Berriwillock is a town in the Mallee region in the north-west of the Australian state of Victoria. Berriwillock is 332 km north-west of the state capital, Melbourne. Nearby towns include Boigbeat (about 11 km north west and Culgoa 11 km south east.

Berriwillock is 80 km due west of the Murray River and is a vibrant grain producing community.

==Transport==
Berriwillock is adjacent to the Calder Highway, 334 km northwest of Melbourne. It was formerly served by the Berriwillock railway station on the Kulwin railway line. The line has not carried passenger services since 1977, but is still available for freight (bulk grain), and there are bulk grain silos at the station.

Berriwillock Post Office opened on 16 April 1894 shortly after the arrival of the railway.

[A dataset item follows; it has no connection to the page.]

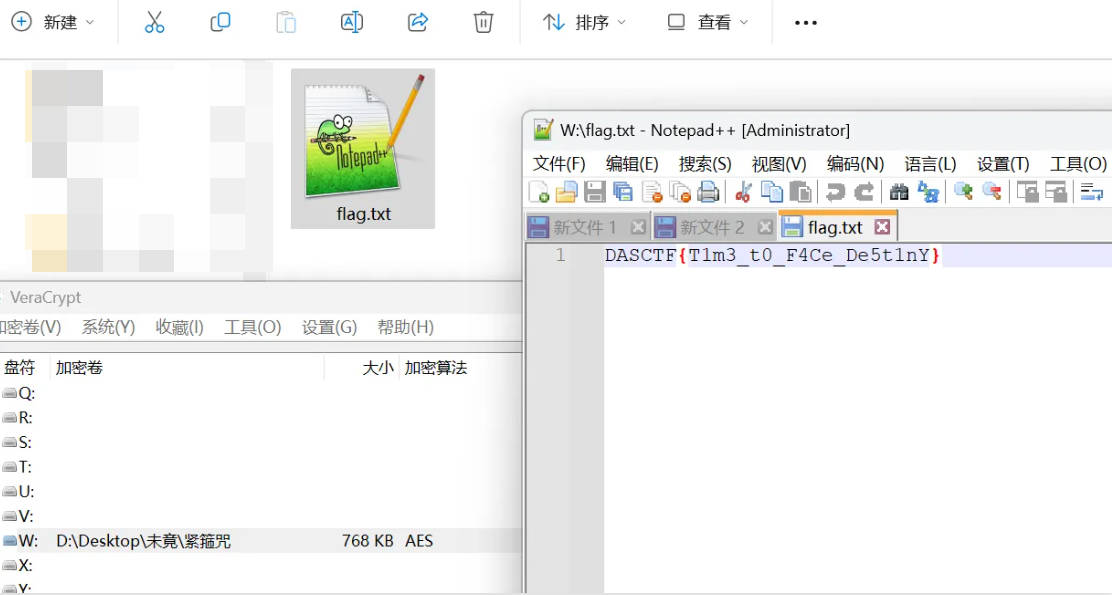The width and height of the screenshot is (1112, 595).
Task: Toggle Word Wrap icon in Notepad++ toolbar
Action: point(1091,192)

==Berriwillock wheat scheme==
Berriwillock is the home of a charitable scheme where the local farmers grow wheat for charity. In drought years, it may not make a profit to donate, but most years the scheme provides grants to a range of charitable causes. It has been running since 1953. In response to a discussion with the Presbyterian minister, one farmer committed 60 ha of land and many others contributed the seed, labour and equipment to plant and harvest the land. As technology has improved, what was once a day's work for 30 farmers and a picnic for their families is now only a few hours for one machine. The proceeds are split 50:50 between Australian and international causes. The proceeds of the first year went to underfed people in Europe and Asia, and to the Melbourne Hospital.

==Sport==
Golfers play at the Berriwillock Golf Club.

The town is part of the Sea Lake Nandaly Football Club and until 2015 had a game played in Berriwillock every year.